(Item coordinate data)

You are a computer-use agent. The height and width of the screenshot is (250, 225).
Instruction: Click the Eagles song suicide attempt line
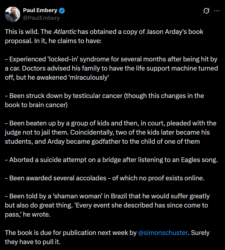[x=111, y=160]
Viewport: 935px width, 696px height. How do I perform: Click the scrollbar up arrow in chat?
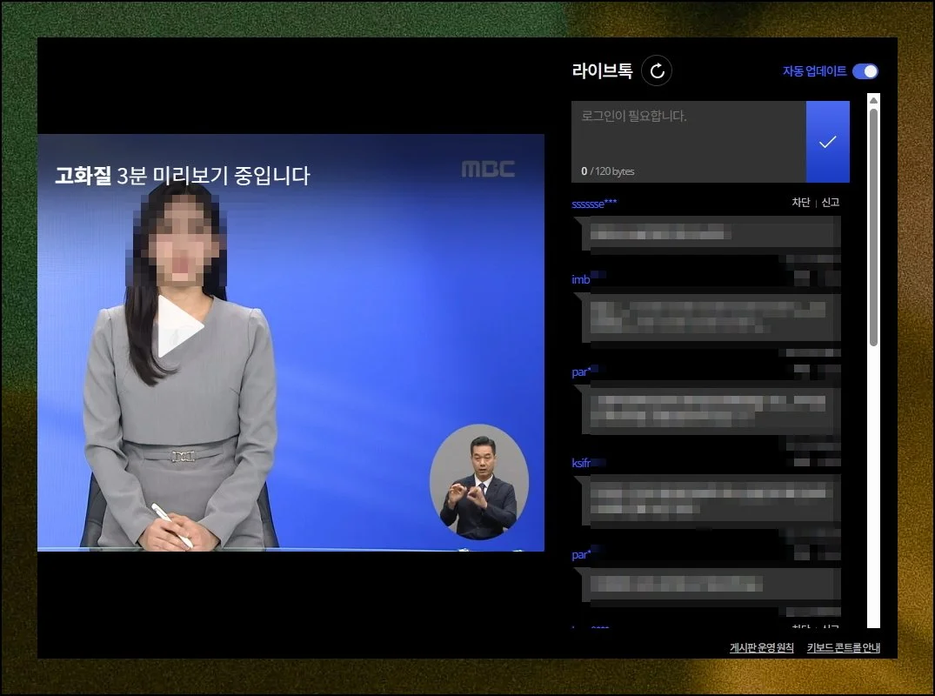[873, 100]
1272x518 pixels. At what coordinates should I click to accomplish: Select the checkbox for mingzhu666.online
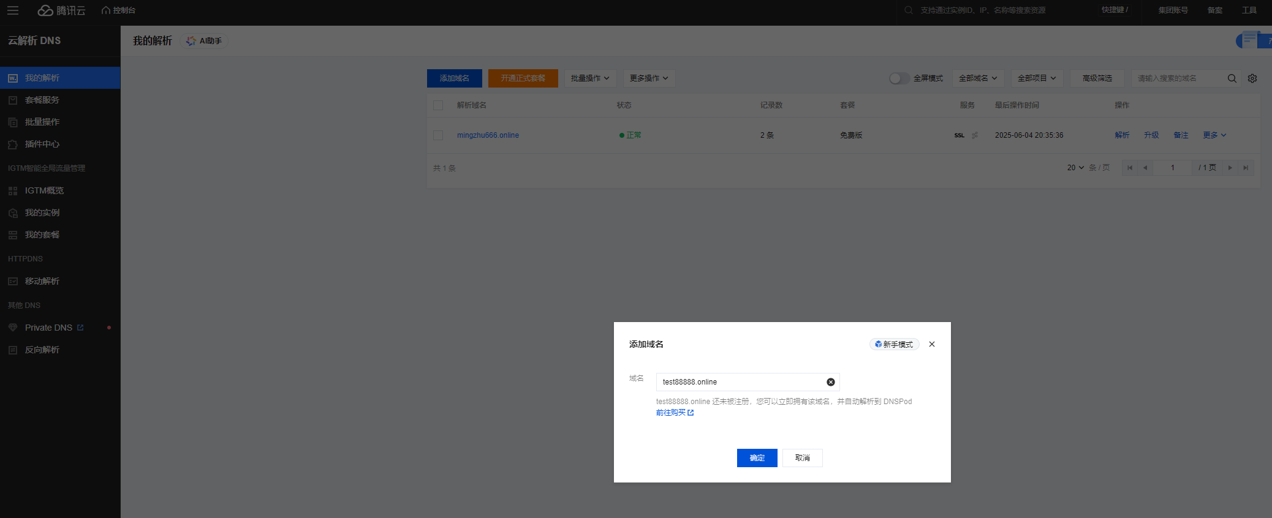438,135
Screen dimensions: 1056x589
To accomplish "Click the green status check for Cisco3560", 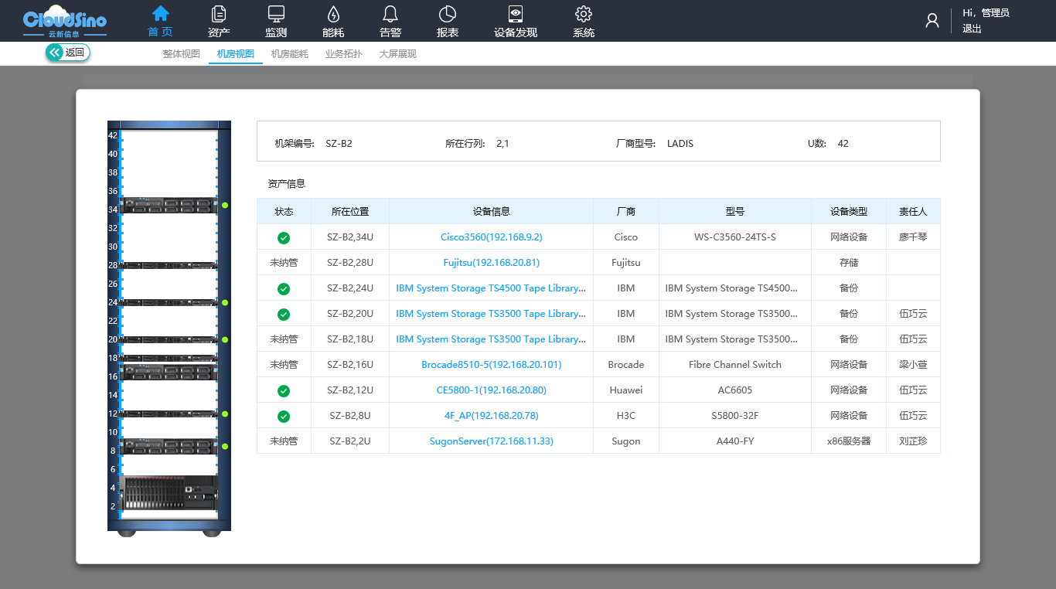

Exercise aim: Scale every coordinate in the answers to the items above by 2.45. Round each result to the nearest whole number, with halves rounded up. Then write out all the lines again, including the requests, but leave the pictures out.

Solution below:
You are a computer-use agent. The height and width of the screenshot is (250, 225).
Instruction: Click the Eagles song suicide attempt line
[x=272, y=392]
Viewport: 935px width, 696px height. How do I perform: Click the scrollbar up arrow in chat?
[2139, 245]
1272x518 pixels. At what coordinates should I click to accomplish: Select the checkbox for mingzhu666.online
1073,331
Screen dimensions: 1056x589
To accomplish "Click the green status check for Cisco3560", 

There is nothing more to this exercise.